Right to data portability: Where you have requested to port your personal data that you have provided to us, we will provide it in a structured, commonly used and machine readable (i.e. electronic) format, and have the personal data transmitted to another data controller without hindrance. This right only applies where the processing is based on consent or necessary for the performance of a contract to which you are a party and has been carried out by automated means.

Right to withdraw your consent: Where we rely on your consent to process personal data, you may withdraw it at any time. This does not affect the lawfulness of processing carried out before the withdrawal. We’ll inform you if this limits our ability to provide certain services.

To exercise any of these rights, please contact us at privacy@indatalabs.com.

9. Information for U.S.-based residents

Pursuant to California Civil Code Section 1798.83 (“Shine the Light” law), California residents may request, once per calendar year, the following information regarding personal data disclosed to third parties for their direct marketing purposes during the prior calendar year:

  • List of the categories of personal information that were disclosed, and
  • List of the categories of third parties to whom such information was disclosed.

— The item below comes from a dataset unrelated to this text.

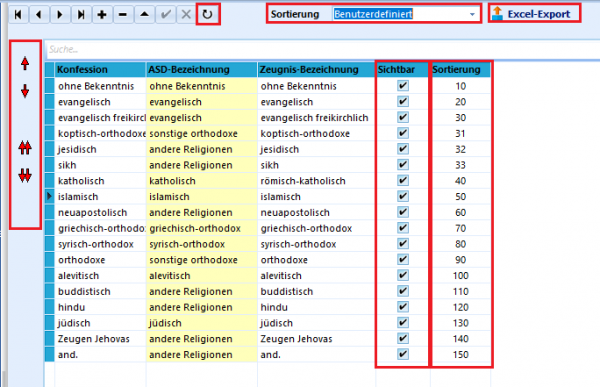Jump to the first record in the navigator
The width and height of the screenshot is (600, 387).
(x=18, y=15)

To submit a request, please contact us and clearly indicate that you are making a “California Shine the Light Request.”

Appeal Procedure

If your request remains unresolved, you have the right to appeal our decision within a reasonable timeframe by contacting us and stating clearly that you wish to submit an appeal. We will review your appeal and provide a written response within 60 days of receiving it, explaining any actions taken or the reasons for denying the appeal. If your appeal is denied, you may file a complaint with the relevant U.S. regulatory authority.

10. Policy updates

We may update this Privacy Policy at any time. The latest version will always be available on our website with the effective date noted below.